Pedro se llevó su mano a los labios, porque quería tocarla, y le besó el dorso.
—Disculpa aceptada. Y, a partir de ahora, no tienes que disculparte por nada más —le dijo, con la voz enronquecida.
Ella se estremeció ligeramente al notar sus labios en la piel, y sonrió con inocencia. Él estaba seguro de que no era consciente de lo mucho que le afectaba aquella sonrisa. Sin embargo, sabía que tenía que dejar de ver a Paula como la mujer a la que deseaba. Tenía que… ¿Qué? Por primera vez en la vida, quería algo para sí mismo. Pero era la mujer equivocada.
—Tú tampoco tienes que disculparte —dijo ella.
Pedro asintió.
—Bueno, vamos a tu lista. Esta tarde tengo dos horas libres. ¿Hay algo pequeño por lo que podamos empezar?
Ella dió otro sorbo a su café y puso los ojos en blanco.
—Vaya, este café está buenísimo —dijo, e hizo una pausa, como si aquella fuera la pregunta más importante de su vida—. En realidad, no. Hoy era un día destinado a conocernos. ¿Qué se te ocurre a tí? Propongas lo que propongas, seguro que no lo he hecho todavía.
—Hace tiempo que no venía por aquí. ¿Damos un paseo por las tiendas de Main Street?
—No. Eso ya lo he hecho. Pero ¿Y si en vez de Main Street vamos al paseo del río? —preguntó ella, y se le iluminó la mirada—. Me han dicho que hay bastantes zarzamoras. A lo mejor podemos recoger algunas moras y te puedo hacer una tarta.
—De acuerdo. ¿Has visto alguna?
—No. Nadie ha querido venir a caminar por allí conmigo. Según Gonzalo, es un camino empinado y difícil, pero la verdad es que él piensa que tienen que llevarme en brazos a todas partes.
Él se rió suavemente. No podía decirle que no iba a ayudarla en aquel objetivo, sobre todo, porque iba a molestar a su hermano. Pero sabía que tendrían que ser cuidadosos. Terminaron el café y se pusieron en camino. Aquel día, el río discurría con serenidad, y el paisaje era pintoresco. Habían renovado y limpiado toda la zona de la estación del tren, con sus comercios, y el pueblo estaba cobrando vida de nuevo. Se fijó en que había un equipo de grabación al otro lado de la calle.

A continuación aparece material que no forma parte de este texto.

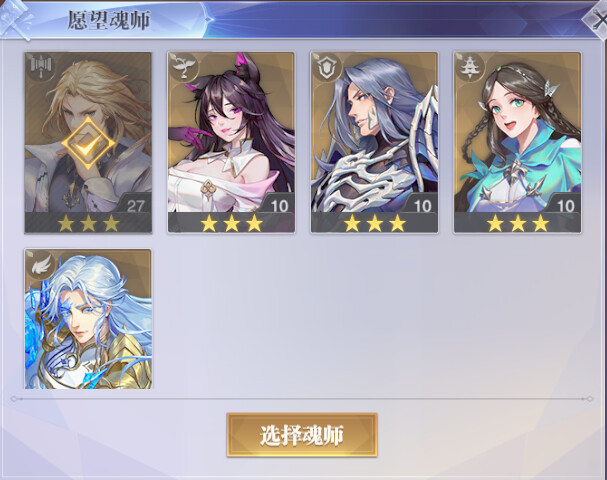Click the tower class icon on the braided-girl card
607x480 pixels.
(x=470, y=66)
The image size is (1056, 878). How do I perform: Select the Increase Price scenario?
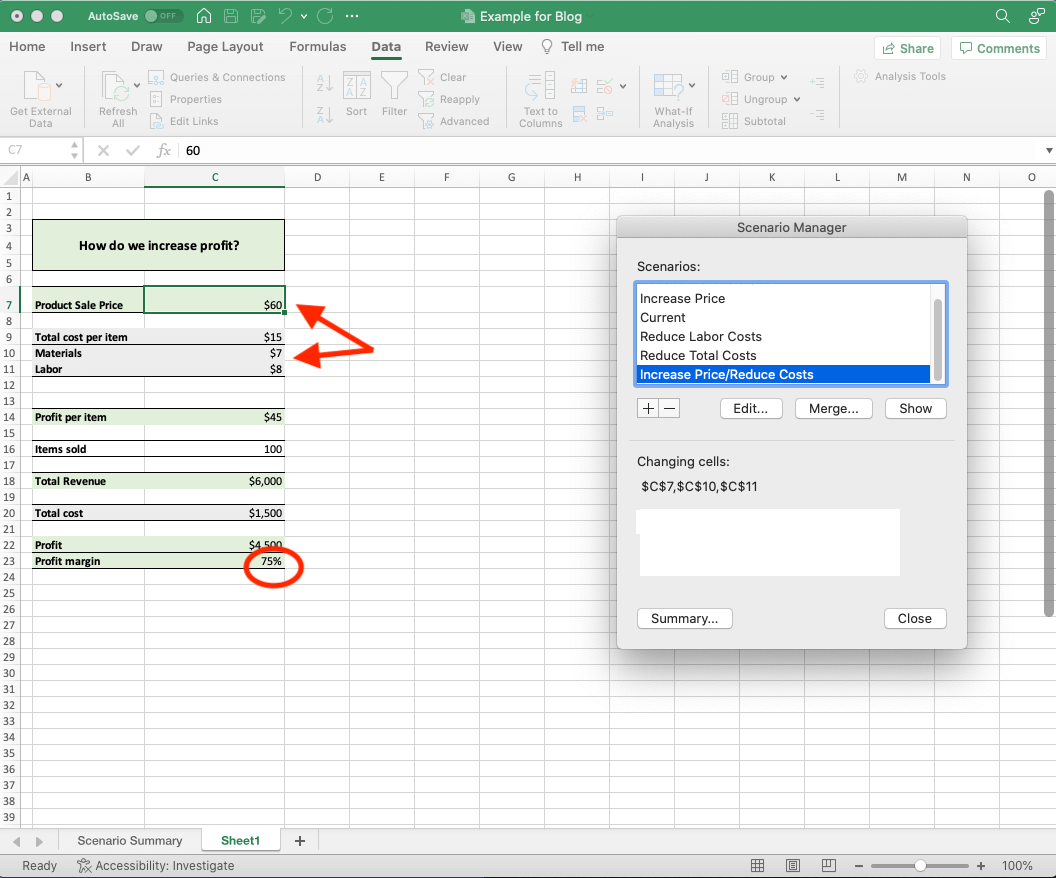(x=683, y=298)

Por sus propias investigaciones, sabía que eran del canal Home Living TV. Vanina Belmont, la prometida de Rodrigo Chaves, estaba grabando un programa de rehabilitación de edificios. Ella se encargaba de reformar edificios de su pueblo. El camino pavimentado acababa cerca del puente y, después, había un sendero empinado que llevaba a otro camino de tierra paralelo al río. Miró el sendero y, después, miró a Paula. No quería que se hiciera daño.
—Alguien debería poner un pasamanos aquí.
—Se lo diré a Gonzalo.
—También podrías ir al ayuntamiento y decírselo tú misma —le sugirió él. Estaba tan conectada a Gonzalo que, si él iba a pasar tiempo con ella, quería verla ponerse en pie por sí misma.
Paula asintió.
—Tienes razón. Lo voy a hacer.
Paula no se había dado cuenta de lo mucho que necesitaba a alguien como Pedro hasta que él le había dicho que podía ir en persona al ayuntamiento. Le gustaba la idea, pero sabía que, cuando llegara el momento de ir a exponer sus ideas, se pondría nerviosa. Sin embargo, no tenía que pensar en eso todavía. Por el momento, miró la pendiente que había delante de ella y se preguntó cómo iba a sortearla.